Variable gain amplifiers (VGA) have been used in gain controllers to preprocess analog (i.e. audio or video) signals before conversion by an ADC. Conventional VGAs use charge pumps to control the mapping of voltage into corresponding gain. The advantage of VGA's is that the gain is controlled by a continuous voltage instead of a discrete digital value. This provides an inherently monotonic gain control characteristic. A drawback associated with these conventional VGAs is that they employ a structure including at least two charge pumps that charge a capacitor which, in turn, provides the voltage of the VGA. Capacitors suffer from leakage. Capacitor leakage causes the gain of the VGA to change, sometimes dramatically. This unwanted gain change results in the VGA providing signals of varying magnitude that cannot be effectively controlled or relied upon as being accurate. Additionally, any noise captured by the corresponding charge pumps is passed through the VGA to the signal, further affecting the output of the VGA.

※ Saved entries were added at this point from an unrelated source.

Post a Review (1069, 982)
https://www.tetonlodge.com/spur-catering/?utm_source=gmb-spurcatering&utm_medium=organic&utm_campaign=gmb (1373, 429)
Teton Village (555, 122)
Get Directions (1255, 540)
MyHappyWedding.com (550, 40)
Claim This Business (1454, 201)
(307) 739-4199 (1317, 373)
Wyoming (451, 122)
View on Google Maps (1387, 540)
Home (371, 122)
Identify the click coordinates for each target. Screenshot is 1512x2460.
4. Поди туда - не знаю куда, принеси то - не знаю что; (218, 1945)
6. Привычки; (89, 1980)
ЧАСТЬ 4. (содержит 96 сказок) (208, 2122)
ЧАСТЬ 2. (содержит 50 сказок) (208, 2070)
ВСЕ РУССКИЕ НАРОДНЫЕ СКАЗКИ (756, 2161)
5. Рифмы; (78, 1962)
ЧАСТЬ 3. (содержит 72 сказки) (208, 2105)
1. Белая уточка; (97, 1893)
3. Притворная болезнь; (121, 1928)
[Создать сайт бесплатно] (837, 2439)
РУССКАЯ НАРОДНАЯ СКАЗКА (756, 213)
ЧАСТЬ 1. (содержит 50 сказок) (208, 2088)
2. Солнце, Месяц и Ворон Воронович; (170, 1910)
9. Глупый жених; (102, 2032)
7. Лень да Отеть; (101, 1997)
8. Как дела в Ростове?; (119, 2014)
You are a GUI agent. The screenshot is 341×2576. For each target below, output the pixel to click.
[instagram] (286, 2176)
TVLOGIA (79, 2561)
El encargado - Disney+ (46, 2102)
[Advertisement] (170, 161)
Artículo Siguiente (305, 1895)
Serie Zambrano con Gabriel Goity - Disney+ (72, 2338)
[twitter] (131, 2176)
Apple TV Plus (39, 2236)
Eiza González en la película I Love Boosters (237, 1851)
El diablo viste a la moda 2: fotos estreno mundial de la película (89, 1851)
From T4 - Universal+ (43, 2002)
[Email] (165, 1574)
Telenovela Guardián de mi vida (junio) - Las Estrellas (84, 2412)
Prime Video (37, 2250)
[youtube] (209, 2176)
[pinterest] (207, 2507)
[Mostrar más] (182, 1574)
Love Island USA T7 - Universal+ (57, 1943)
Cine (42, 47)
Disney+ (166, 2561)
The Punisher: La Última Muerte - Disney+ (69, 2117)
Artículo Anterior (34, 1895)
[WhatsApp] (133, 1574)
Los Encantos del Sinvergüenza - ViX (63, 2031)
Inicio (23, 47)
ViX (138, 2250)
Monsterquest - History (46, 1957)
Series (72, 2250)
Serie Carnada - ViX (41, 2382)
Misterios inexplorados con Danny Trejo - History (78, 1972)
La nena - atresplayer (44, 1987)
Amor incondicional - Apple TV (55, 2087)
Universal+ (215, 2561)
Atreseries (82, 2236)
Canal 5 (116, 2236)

Alternative programmable gain control circuits have been employed to prevent the aforementioned problems associated with conventional VGAs. These gain control circuits control the reference voltage that is applied to the ADC; however, the linearity and signal-to-noise ratio of the ADC output is dramatically reduced when the ADC reference range is reduced. Since the purpose of the AGC is to optimize the analog-to-digital conversion, a gain control scheme that reduces ADC performance is not desirable.
Thus, there is a need for a PGA-based programmable gain control circuit exhibiting operating characteristics that are unaffected by manufacturing process variations and component shortcomings.